If you guys want to see some interesting weathering, take a look at this site: http://ogaugerr.infopop.cc/eve/forums/a/frm/f/3681097934

These guys are very good at it---reading the posts and looking at the pics will teach you a lot.


----------



## Reckers (Oct 11, 2009)

tankist said:


> OP - weathering chalks
> 
> 
> 
> Ontario, i got a set of weathering markers in question. wanted the rail pens but store only had the "structures" set ("roof brown", "aged concrete" and "grimy black") and i got it to see what it can do. so far i see very limited use to these but it might be because i don't quite know how to apply these properly.

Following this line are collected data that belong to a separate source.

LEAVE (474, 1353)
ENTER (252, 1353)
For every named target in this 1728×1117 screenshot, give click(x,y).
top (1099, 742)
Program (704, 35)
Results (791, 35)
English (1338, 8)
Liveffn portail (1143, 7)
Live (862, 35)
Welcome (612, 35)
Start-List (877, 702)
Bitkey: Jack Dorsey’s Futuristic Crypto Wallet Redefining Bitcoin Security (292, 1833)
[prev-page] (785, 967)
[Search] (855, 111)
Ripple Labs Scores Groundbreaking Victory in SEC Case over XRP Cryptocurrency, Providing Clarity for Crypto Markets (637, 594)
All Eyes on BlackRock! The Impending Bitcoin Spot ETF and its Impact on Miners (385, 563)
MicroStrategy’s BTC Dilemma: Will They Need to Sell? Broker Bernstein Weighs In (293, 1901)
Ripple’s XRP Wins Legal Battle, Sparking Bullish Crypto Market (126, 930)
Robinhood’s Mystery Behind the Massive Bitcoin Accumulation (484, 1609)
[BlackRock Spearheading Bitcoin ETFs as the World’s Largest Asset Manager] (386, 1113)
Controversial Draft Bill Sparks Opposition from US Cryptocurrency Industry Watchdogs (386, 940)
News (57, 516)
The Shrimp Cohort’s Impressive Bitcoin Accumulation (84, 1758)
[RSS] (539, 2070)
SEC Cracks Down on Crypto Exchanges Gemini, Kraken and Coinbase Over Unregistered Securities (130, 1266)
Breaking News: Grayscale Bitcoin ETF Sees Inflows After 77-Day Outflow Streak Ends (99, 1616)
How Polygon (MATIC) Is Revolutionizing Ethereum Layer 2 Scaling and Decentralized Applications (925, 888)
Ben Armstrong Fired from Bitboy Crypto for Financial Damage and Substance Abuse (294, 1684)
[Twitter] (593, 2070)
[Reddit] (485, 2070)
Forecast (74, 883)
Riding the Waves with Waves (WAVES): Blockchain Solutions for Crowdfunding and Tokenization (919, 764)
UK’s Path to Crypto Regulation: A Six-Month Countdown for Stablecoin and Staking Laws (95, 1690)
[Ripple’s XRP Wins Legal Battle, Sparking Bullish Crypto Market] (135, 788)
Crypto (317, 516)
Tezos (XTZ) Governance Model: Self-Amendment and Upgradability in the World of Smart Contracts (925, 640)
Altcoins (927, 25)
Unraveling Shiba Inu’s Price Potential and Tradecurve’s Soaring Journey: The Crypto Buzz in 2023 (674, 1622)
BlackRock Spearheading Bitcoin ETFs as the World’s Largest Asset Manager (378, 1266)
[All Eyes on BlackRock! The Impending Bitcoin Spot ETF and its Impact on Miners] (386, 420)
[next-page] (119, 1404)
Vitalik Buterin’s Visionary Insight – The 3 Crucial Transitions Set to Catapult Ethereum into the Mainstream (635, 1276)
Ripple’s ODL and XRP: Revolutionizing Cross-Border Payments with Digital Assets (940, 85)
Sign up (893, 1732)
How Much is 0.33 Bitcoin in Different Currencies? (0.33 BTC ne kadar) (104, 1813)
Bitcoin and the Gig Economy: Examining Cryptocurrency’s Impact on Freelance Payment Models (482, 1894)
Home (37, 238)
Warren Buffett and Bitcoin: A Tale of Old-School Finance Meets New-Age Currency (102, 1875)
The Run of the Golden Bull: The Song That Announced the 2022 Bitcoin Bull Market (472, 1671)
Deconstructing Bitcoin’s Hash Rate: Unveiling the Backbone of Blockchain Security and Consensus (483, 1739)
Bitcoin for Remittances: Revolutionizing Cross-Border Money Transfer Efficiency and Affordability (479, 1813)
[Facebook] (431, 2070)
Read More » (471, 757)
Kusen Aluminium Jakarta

Tankist, go to this site and check out the "Baking Soda rust" segment...
http://ogaugerr.infopop.cc/eve/forums/a/frm/f/3681097934


----------



## MacDaddy55 (Aug 19, 2008)

*Cheap Pastel Chalks & Matte Sealer!*

If you need something cheap....Kids get all kinds of pastel chalks that make great weathering. If you seal them with Clear Acrylic Matte Finish they look great. Saw this in a Model Railroader...if I find the article I'll post it. Just a matter of experimenting with different combos of colors. You can grind the chalks up add water and paint with them. Cheap and simple!:thumbsup:


----------



## modeltrainhead (Nov 15, 2009)

i did it it looks great it I did the pastel thing\


----------



## MacDaddy55 (Aug 19, 2008)

*Outstanding!*

Hey MTH
"I do believe you pack the gear to serve in my beloved Corps!" Make sure you seal the paint,after it drys with the Acrylic sealer(Walmart has it in their Hobby section). Give us some Pics too, and glad it worked for you!:thumbsup:


----------



## imatt88 (Jan 31, 2010)

PICs........PICS..............:thumbsup:


----------